__REQUIREMENTS__.
Tally the lines in the material below that contain the string "will", and reply with only that number.

__MATERIAL__.
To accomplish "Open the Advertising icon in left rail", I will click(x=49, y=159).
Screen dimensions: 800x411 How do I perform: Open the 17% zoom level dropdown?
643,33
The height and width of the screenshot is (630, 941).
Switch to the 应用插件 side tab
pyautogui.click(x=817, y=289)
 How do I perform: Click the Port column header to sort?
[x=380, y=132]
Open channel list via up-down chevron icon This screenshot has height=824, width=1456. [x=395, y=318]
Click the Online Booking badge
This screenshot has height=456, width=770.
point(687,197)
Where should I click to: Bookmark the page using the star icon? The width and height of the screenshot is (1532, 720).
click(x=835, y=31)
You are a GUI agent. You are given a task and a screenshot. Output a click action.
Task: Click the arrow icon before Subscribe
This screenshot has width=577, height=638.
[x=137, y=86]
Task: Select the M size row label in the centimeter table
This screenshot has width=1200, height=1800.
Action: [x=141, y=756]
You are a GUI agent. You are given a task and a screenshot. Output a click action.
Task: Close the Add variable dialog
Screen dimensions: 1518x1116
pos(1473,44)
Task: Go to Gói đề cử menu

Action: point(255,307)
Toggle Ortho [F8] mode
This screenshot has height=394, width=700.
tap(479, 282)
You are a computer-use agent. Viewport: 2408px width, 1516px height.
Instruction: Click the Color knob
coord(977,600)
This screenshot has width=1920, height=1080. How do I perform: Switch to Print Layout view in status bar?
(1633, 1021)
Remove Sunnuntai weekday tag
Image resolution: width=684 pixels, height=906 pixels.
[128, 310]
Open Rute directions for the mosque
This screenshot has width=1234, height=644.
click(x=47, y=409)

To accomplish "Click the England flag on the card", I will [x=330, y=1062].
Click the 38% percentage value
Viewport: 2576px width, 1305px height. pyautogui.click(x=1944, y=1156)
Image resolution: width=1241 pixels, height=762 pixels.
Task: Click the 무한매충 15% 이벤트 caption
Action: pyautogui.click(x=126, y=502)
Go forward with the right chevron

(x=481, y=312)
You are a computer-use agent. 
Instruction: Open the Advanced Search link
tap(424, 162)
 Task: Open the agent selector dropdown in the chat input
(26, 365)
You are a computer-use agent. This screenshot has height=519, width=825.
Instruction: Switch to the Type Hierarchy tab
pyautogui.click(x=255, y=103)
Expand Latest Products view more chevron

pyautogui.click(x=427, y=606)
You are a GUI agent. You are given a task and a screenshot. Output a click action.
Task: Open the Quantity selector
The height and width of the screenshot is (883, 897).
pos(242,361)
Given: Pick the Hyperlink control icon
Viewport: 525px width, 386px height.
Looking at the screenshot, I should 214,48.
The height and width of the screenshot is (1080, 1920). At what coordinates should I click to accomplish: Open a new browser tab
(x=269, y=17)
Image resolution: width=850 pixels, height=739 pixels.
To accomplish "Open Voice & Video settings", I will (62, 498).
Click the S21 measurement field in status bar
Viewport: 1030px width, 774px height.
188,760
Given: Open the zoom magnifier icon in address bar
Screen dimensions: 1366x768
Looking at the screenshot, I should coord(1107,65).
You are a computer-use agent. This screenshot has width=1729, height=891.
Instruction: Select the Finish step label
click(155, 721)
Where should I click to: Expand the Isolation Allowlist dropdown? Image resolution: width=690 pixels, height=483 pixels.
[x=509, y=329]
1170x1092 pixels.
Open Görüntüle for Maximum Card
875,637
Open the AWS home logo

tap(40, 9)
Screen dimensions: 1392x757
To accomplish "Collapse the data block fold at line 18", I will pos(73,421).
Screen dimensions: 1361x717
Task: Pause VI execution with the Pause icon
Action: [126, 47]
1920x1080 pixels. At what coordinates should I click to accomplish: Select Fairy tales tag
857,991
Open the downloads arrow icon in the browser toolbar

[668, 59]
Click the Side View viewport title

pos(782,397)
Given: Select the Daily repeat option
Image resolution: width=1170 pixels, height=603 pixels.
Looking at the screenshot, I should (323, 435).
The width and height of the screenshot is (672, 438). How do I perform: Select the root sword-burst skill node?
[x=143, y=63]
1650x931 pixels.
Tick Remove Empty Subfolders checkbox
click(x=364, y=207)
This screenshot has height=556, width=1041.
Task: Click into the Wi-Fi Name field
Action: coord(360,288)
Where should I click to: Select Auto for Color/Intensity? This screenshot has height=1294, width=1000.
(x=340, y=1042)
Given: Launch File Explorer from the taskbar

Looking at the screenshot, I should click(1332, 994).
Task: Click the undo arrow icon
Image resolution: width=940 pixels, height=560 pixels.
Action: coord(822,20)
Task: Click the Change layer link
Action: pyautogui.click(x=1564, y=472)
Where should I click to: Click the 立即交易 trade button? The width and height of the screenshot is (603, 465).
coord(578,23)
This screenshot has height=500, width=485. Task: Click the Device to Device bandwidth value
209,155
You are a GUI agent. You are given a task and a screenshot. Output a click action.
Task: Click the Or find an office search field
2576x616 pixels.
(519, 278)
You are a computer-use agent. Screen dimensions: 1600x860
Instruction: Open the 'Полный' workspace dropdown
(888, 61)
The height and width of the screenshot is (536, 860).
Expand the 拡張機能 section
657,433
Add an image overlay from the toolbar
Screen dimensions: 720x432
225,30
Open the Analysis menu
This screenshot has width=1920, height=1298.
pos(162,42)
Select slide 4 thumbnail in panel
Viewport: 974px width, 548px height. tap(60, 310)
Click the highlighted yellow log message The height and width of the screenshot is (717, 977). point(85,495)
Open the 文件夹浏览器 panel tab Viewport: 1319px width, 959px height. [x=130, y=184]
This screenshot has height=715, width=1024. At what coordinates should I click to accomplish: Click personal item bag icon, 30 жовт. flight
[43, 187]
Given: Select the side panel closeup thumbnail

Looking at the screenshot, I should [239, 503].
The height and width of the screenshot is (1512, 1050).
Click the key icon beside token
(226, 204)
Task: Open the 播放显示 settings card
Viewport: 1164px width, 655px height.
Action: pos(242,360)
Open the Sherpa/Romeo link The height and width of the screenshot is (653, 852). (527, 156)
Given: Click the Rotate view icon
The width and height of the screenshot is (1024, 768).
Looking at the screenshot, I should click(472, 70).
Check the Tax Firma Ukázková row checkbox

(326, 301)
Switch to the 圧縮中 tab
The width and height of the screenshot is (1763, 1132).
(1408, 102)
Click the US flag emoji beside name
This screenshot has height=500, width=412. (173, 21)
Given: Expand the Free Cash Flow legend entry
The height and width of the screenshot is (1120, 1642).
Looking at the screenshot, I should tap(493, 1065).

__WRITTEN ANSWER__.
4